### FRAGMENT STRONY
****************

Znany-nieznany Piemont: Staffarda, czyli dokąd prowadzą wakacyjne szlaki

Zbaczając z najbardziej utartych tras w Piemoncie, w prowincji Cuneo, odkrywamy
Staffardę, romańsko-średniowieczne opactwo, które wiele książkowych przewodników
opisuje słowami zachwytów, ale które mimo to, jest nadal stosunkowo mało znane. I nie
bardzo przypomina ,, typowe włoskie zbytki”, do jakich jesteśmy przyzwyczajeni, ale raczej
zabytki angielskich wysp.


Można tam zobaczyć nie tylko wielowiekową architekturę, ale doświadczyć prawie
1000 lat ciszy, piękna i jeszcze dodatkowo obserwować rezerwę nietoperzy. Zacznijmy, więc
od początku:


Staffarda, powstała w połowie XII wieku (pomiędzy 1122 i 1138 rokiem), na terenach
podarowanych przez markiza Manfredo I z Saluzzo, jako jedno z kilku w tej części Włoch,
opactw zakonu Cystersów, mnichów pochodzących z Francji.

****************

### DANE
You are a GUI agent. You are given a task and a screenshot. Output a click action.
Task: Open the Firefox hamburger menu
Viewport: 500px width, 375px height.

****************

### POLECENIE
Proszę zwrócić w całości fragment strony o opactwie Staffarda, bez żadnych zmian.

### ODPOWIEDŹ
Znany-nieznany Piemont: Staffarda, czyli dokąd prowadzą wakacyjne szlaki

Zbaczając z najbardziej utartych tras w Piemoncie, w prowincji Cuneo, odkrywamy
Staffardę, romańsko-średniowieczne opactwo, które wiele książkowych przewodników
opisuje słowami zachwytów, ale które mimo to, jest nadal stosunkowo mało znane. I nie
bardzo przypomina ,, typowe włoskie zbytki”, do jakich jesteśmy przyzwyczajeni, ale raczej
zabytki angielskich wysp.


Można tam zobaczyć nie tylko wielowiekową architekturę, ale doświadczyć prawie
1000 lat ciszy, piękna i jeszcze dodatkowo obserwować rezerwę nietoperzy. Zacznijmy, więc
od początku:


Staffarda, powstała w połowie XII wieku (pomiędzy 1122 i 1138 rokiem), na terenach
podarowanych przez markiza Manfredo I z Saluzzo, jako jedno z kilku w tej części Włoch,
opactw zakonu Cystersów, mnichów pochodzących z Francji.